- _DOCUMENT_:

2. Join the two aliases on machine_id and process_id.
These two columns uniquely identify a process running on a machine. Matching on both guarantees that the correct start and end rows are paired together. 3. Filter the joined rows.
Ensure that:
- The first alias has
activity_type = 'start' - The second alias has
activity_type = 'end'
This guarantees that we compute a valid process duration. 4. Compute the processing time for each process.
For every matched pair:
processing_time = end.timestamp - start.timestamp
- Group results by
machine_id.
Since the problem asks for the average processing time per machine, we aggregate all process durations belonging to the same machine. 6. Compute the average duration.
Use SQL's AVG() aggregation function to calculate the average processing time.
7. Round the result to three decimal places.
The problem explicitly requires the output to be rounded.
Why it works
The algorithm works because every process is guaranteed to have exactly one start event and one end event. By joining rows using (machine_id, process_id), we correctly pair each process's timestamps. Computing the difference gives the exact execution duration, and averaging these durations per machine produces the required result.
Python Solution
# Write your MySQL query statement below
SELECT
start_activity.machine_id,
ROUND(
AVG(end_activity.timestamp - start_activity.timestamp),
3
) AS processing_time
FROM Activity AS start_activity
JOIN Activity AS end_activity
ON start_activity.machine_id = end_activity.machine_id
AND start_activity.process_id = end_activity.process_id
WHERE start_activity.activity_type = 'start'
AND end_activity.activity_type = 'end'
GROUP BY start_activity.machine_id;
The query begins by creating two aliases of the Activity table:
start_activityend_activity
These aliases allow the table to be joined with itself.

- _Records of locating words and elements_:
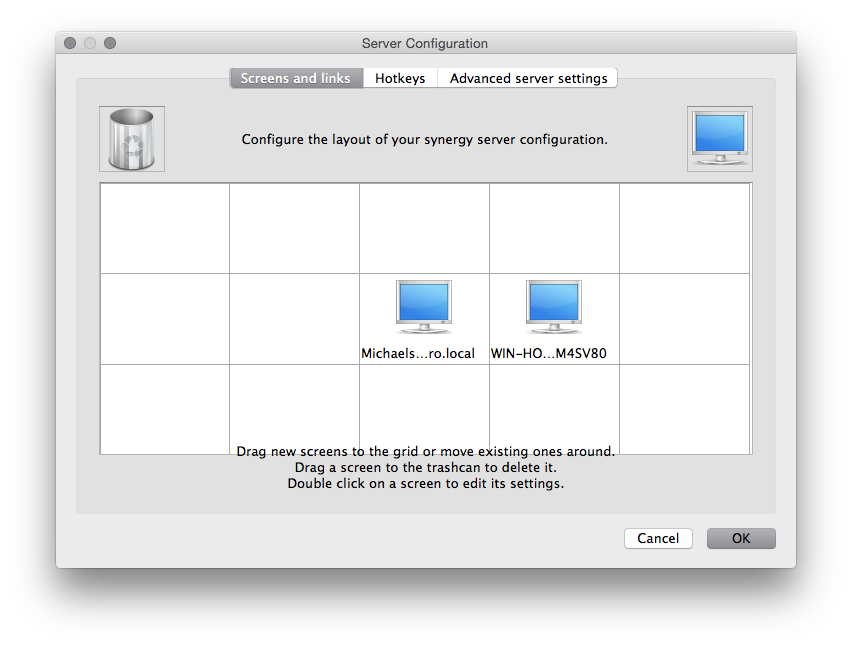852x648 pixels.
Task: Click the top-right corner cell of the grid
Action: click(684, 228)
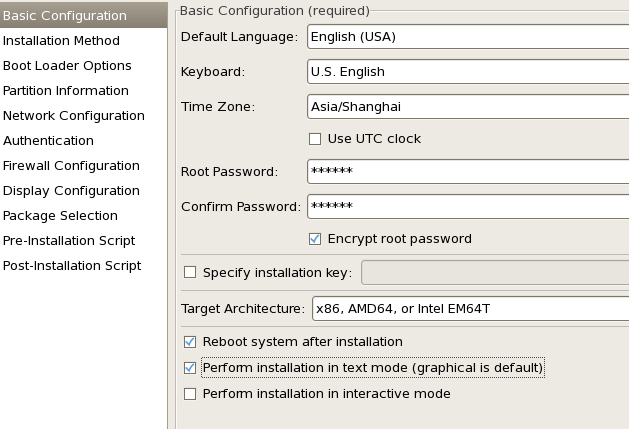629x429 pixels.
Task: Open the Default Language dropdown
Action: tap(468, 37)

- _PROBLEMS_:
1. According to the processing-time walkthrough, to how many decimal places must the result be rounded?
2. Decide whether each statement agrees with the processing-time walkthrough. For each one, answer yes or no and quote the words from the walkthrough that decide it.
(a) The two aliases are joined on machine_id and process_id.
(b) The process durations are aggregated separately for each process.
(c) A process can have more than one start event.

- _ANSWERS FOR THIS EXERCISE_:
1. Three decimal places.

2.
(a) Yes: "Join the two aliases on machine_id and process_id."
(b) No: "we aggregate all process durations belonging to the same machine."
(c) No: "every process is guaranteed to have exactly one start event and one end event."